Feels Like:      - Smothering. You will feel the sudden need to either depart, inflict some kind of pain or tell
                           them to be quiet.
                         -Did I say smothering?

Saturday, January 22, 2011

Money - Generations X&Y

Here is a great link to an article in Adelaide Now (of all places) about finance and Gen Y & X!

Let me inspire both generations to read this: Generation Y language:
Learn how to save money so you can buy things you want... Generation X language:
Examine your financial future - time is running out!


Wednesday, January 5, 2011

Family Stickers

How do you identify a gen X female driver…?

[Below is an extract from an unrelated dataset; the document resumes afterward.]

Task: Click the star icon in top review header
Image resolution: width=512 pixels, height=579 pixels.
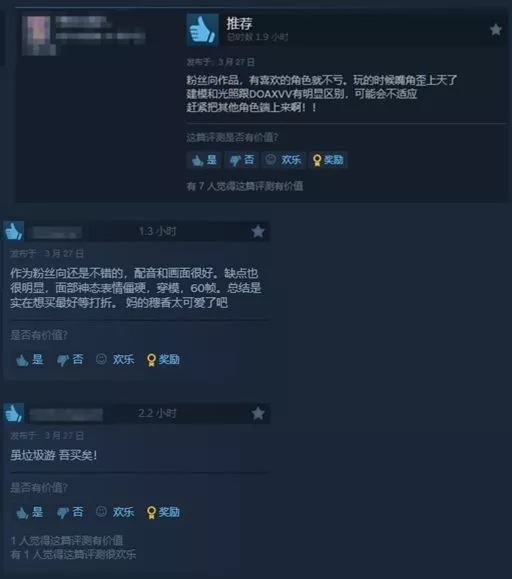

They have MyFamily stickers that show off their perfect family. Not that it would ever be societal ideals of the perfect family (that which was the nuclear two parent and two children). It would be their choice and it would be the best. Elements of brag-ability include having more than four (4) children in the My Family sticker brood; winning the most-talented family competition or my favourite, a single person with dogs, cats, birds, I think I even saw a reptile…
Apparently this phenomenon, which was started by a mum on the Gold Coast and now embarking on global domination, is akin to Facebook for you car. Single mums and dads are using it as a dating tool at the school gate… or as a convenient way to judge each other. “Oh my” says Carol. “She has five kids… I wouldn’t want them around for a Saturday play date.” The other mothers titter with juicy delight as they admire their soccer-styled or piggy-tailed 1-2 children’s stickers on their own SUV.
More difficult to understand are the women whose children have actually left home or at least passed the age of eighteen and are clearly not impressed that their over-adoring parent has them portrayed as a six-year old with a tennis racket (a sport they haven’t played since they were…well… six years old!).
Gen Y trickster option: purchase a few for your Boomer father as a joke and act hurt if they refuse to put them on their Jeep.